I thought a couple of intriguing features on the 1853 Ordnance Survey map were worth a visit, to see if there are any signs remaining. Both are still recorded on the latest online mapping but I wonder if they have been merely been carried forward without actually resurveying.
The first is ‘South Stone’, deep in the dense coniferous plantation of Guisborough Forest. I expected a boundary stone of some sort but after crawling on hands and knees beneath the interlocking branches of larch and spruce, I finally came across a small clearing with this boulder.
I guess beneath the sixty or so years of undergrowth it may be significant. Certainly, there are not many boulders hereabouts so it would have been prominent on a bleak moor.
So, on, on to the next feature, ‘Cass Rock Gate’, today’s featured image. This old gateway in the dry stone wall seems to fit the bill. It was where I expected it to be.
But what, or where, was the ‘Cass Rock’?
It’s the name also given to the old alum quarry at the top of Butts Lane.

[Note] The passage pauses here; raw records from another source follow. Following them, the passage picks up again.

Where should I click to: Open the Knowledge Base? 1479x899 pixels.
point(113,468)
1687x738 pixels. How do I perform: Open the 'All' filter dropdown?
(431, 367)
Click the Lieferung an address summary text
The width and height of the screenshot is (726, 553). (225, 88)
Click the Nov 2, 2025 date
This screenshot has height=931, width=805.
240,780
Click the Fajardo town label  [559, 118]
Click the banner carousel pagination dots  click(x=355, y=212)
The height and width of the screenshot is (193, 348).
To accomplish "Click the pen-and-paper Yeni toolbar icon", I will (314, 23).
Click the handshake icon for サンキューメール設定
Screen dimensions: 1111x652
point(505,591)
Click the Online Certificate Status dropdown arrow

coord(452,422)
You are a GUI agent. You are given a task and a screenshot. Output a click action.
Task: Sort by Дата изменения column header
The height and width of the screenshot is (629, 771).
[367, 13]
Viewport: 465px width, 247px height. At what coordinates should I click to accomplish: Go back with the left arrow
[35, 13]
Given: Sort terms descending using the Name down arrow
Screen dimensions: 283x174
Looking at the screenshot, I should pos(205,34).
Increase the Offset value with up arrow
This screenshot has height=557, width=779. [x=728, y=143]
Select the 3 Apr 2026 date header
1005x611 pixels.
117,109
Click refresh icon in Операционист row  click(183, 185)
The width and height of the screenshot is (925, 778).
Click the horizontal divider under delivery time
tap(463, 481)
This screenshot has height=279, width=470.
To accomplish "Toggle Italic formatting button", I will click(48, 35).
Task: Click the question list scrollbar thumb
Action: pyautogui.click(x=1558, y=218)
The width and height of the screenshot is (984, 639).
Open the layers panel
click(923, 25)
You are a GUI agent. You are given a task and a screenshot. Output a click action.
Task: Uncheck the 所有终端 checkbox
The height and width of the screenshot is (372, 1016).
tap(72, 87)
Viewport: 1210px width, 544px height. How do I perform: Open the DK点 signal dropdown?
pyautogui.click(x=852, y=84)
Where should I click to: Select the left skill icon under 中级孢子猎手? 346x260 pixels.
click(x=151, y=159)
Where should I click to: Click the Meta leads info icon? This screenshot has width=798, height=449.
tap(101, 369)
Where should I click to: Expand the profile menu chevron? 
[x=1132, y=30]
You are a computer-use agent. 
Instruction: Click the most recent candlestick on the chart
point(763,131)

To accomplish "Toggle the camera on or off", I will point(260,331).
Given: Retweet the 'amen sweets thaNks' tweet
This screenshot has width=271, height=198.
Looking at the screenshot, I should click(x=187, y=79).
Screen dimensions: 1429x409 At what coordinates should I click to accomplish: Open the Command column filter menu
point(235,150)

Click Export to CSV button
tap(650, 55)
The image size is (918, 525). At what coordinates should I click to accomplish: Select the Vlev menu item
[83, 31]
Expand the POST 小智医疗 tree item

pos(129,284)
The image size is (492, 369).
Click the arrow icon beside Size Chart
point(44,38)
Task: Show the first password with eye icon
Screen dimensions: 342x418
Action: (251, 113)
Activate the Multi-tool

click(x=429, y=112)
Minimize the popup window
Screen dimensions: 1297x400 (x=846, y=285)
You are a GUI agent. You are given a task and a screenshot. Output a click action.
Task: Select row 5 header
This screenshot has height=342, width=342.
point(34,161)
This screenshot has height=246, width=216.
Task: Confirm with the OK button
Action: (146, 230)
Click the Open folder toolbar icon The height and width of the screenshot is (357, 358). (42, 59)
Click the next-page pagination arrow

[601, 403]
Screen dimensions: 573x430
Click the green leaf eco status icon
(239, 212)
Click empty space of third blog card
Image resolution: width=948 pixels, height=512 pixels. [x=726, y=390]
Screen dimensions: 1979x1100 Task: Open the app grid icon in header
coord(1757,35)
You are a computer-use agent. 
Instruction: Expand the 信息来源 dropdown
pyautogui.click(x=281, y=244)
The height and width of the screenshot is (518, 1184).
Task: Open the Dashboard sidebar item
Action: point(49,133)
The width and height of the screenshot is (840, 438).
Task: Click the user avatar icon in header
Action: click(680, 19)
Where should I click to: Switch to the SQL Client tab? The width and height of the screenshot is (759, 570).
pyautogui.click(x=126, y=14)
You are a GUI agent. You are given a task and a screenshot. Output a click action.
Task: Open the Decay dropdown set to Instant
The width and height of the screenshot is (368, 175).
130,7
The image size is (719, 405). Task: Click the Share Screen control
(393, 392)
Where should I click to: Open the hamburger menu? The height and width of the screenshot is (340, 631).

Perhaps Cass Rock was an outcrop of sandstone on the edge of the escarpment.
Interestingly, on 17th December 1870, the York Herald reported that a man’s body was found “on the moor, above Cass Rock”. He was William Theaker, of Staithes and was discovered by a local farmer, William Ackroid, of Round Close, which is the farm below Westworth Plantation. This will certainly go on my to-do list to look up when the local library re-opens which has free access to the British Newspaper Archive.